Le « personne ne doit sortir » de Kalzeubé n’est pas un petit couac, c’est une énorme cacophonie. Cet embrouillamini gouvernemental avait débuté dès l’apparition du virus dans notre pays en mars 2020. Des ministres se sont mis à édicter des mesures tous azimuts, sur aucune base légale. Il a fallu que des critiques fusent sur les réseaux sociaux, pour que le gouvernement rectifie le tir et prenne un décret pour instaurer un état d’urgence sanitaire et servir ainsi de base légale à toutes ces restrictions à la pelle. Et le gouvernement continue à répéter les ratés dans sa communication. L’on a vu récemment modifier un décret par un simple communiqué signé…du même SGP. Encore lui !

L’agitation cacophonique actuelle révèle une gestion de plus en plus compliquée de l’épidémie. Les N’Djamenois vivent ainsi un début de 2021 plus cauchemardesque que 2020. Depuis mars 2020, chaque semaine arrive avec son lot de restrictions et d’annonces asphyxiantes. Et les Tchadiens ont fini par perdre confiance et c’est à juste titre qu’ils commencent à douter de l’opportunité du couvre-feu, instauré de manière permanente depuis plus de huit mois, même quand l’on ne révélait pas un seul nouveau cas dans la capitale. Aujourd’hui, plus qu’en 2020, le malaise est très profond : entre les Tchadiens et le gouvernement le torchon brûle de plus en plus vivement. Ils sont exaspérés par le spectacle que leur offre le gouvernement pour répondre à une crise sanitaire qui les affecte certes, mais fait moins de dégâts que la crise économique et sociale qu’elle crée dans son sillage et les autres maladies délaissées au profit du coronavirus.

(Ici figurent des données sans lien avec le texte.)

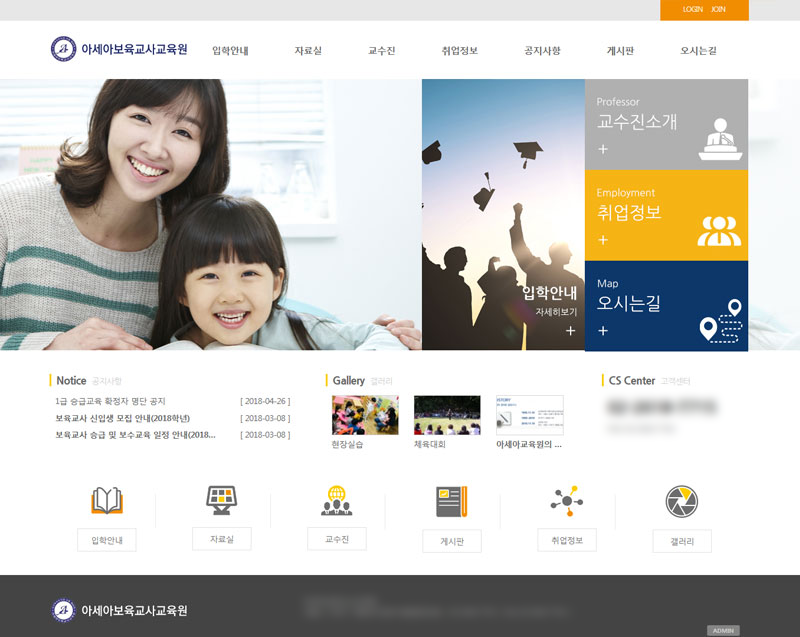This screenshot has height=637, width=800.
Task: Click the people group icon in Employment tile
Action: coord(719,230)
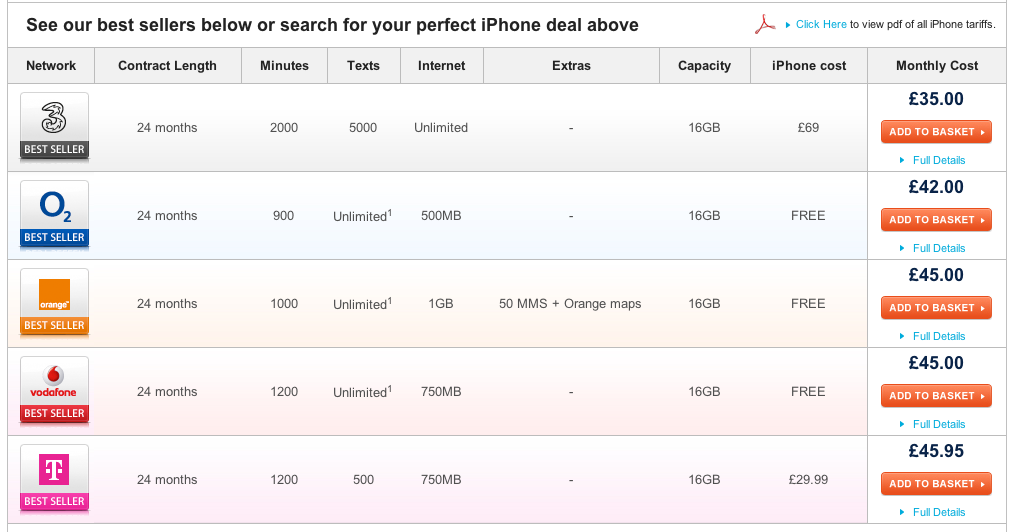1013x532 pixels.
Task: Show Full Details for the Vodafone deal
Action: tap(938, 424)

Si l’opposition sur la gestion de l’épidémie se cristallise, la cacophonie gouvernementale, elle, s’accentue. Le Secrétaire d’Etat à la Santé publique, Dr Djiddi Ali Sougoudi, a affirmé dimanche sur son compte Facebook : « Confiner la capitale ou toute autre ville n’est pas qu’initiative tchadienne et ça se fait partout dans le monde. C’est la science qui le voudra ainsi pour éviter la propagation d’un virus et rien d’autre que de sauver des vies en réduisant les contaminations. N’Djaména ne sera ni affamé ni puni comme voudraient criailler certains esprits qui vivent eux-mêmes dans des villes confinées d’autres continents ». Cette sortie totalement déplacée et déconnectée de nos réalités quotidiennes, provoque un tollé général sur la toile.

Ce lundi, le ministre de la Santé publique est sorti de son silence pour clarifier les choses. « Le décret n°2585 ne porte pas confinement des habitants de la ville de N’Djaména, mais porte isolement de la capitale par rapport au reste du pays », a déclaré Abdoulaye Sabre Fadoul. Voilà de quoi remettre son Secrétaire d’Etat et le SGP à leurs places.

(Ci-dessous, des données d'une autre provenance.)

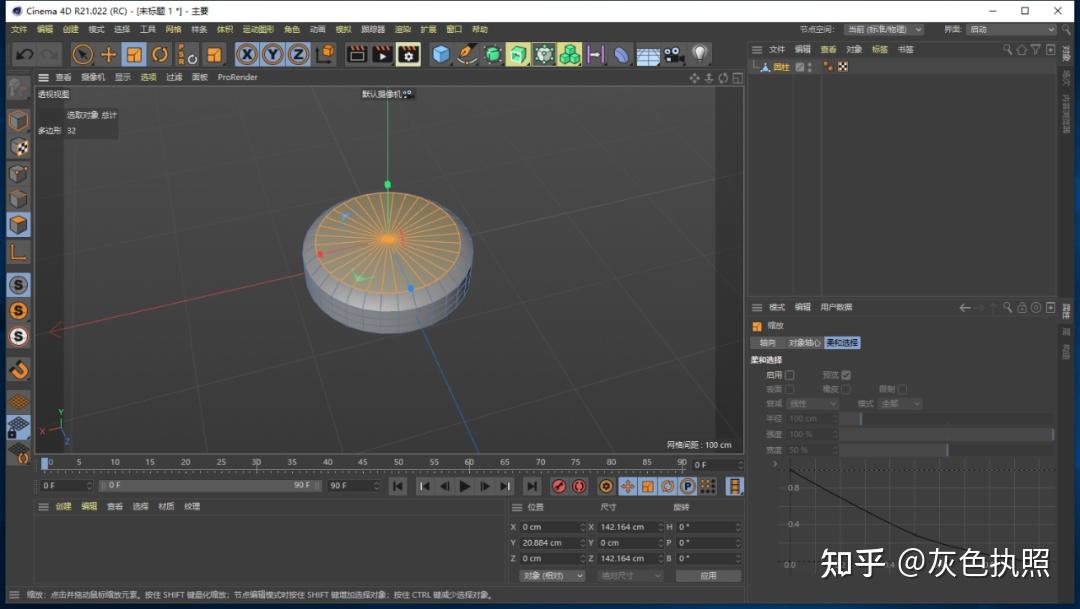Select the Move tool in top toolbar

Le gouvernement a un porte-parole ; pourquoi l’a-t-on nommé si le SGP ou un autre ministre doit se mettre tout le temps devant les caméras ? Il est temps que le gouvernement parle d’une seule et même voix, et cette voix attitrée est le ministre de la Communication. Les autres doivent se taire, arrêter leurs déclarations intempestives notamment sur les réseaux sociaux.

Enfin, une chose unit aujourd’hui tous les N’Djamenois: ils ne veulent pas d’un deuxième confinement qui serait catastrophique sur le plan économique, social et psychologique quand on se souvient que le premier a été très difficile à gérer, en plus des inondations. Le gouvernement devrait se ressaisir, se réveiller, sortir de sa bulle et écouter le ras-le-bol de ces deux millions de personnes qui vivent au jour le jour, qui sont contraintes de sortir chaque matin de chez elles pour aller chercher leur pitance. Car pour paraphraser le titre d’un film de notre compatriote Mahamat Saleh Haroun, un homme qui crie de faim, n’est pas un ours qui danse. Autrement dit, il n’y a pas pire virus que la faim. Le ministre de la Santé l’a reconnu en affirmant que le chef de l’Etat « avait écarté l’hypothèse » de confinement total. Le gouvernement gagnerait mieux à soigner ce dangereux strabisme et regarder dans la même direction que les populations pour vaincre le coronavirus et les autres virus auxquels nous sommes toujours confrontés : la faim, le paludisme, les conflits intercommunautaires, etc.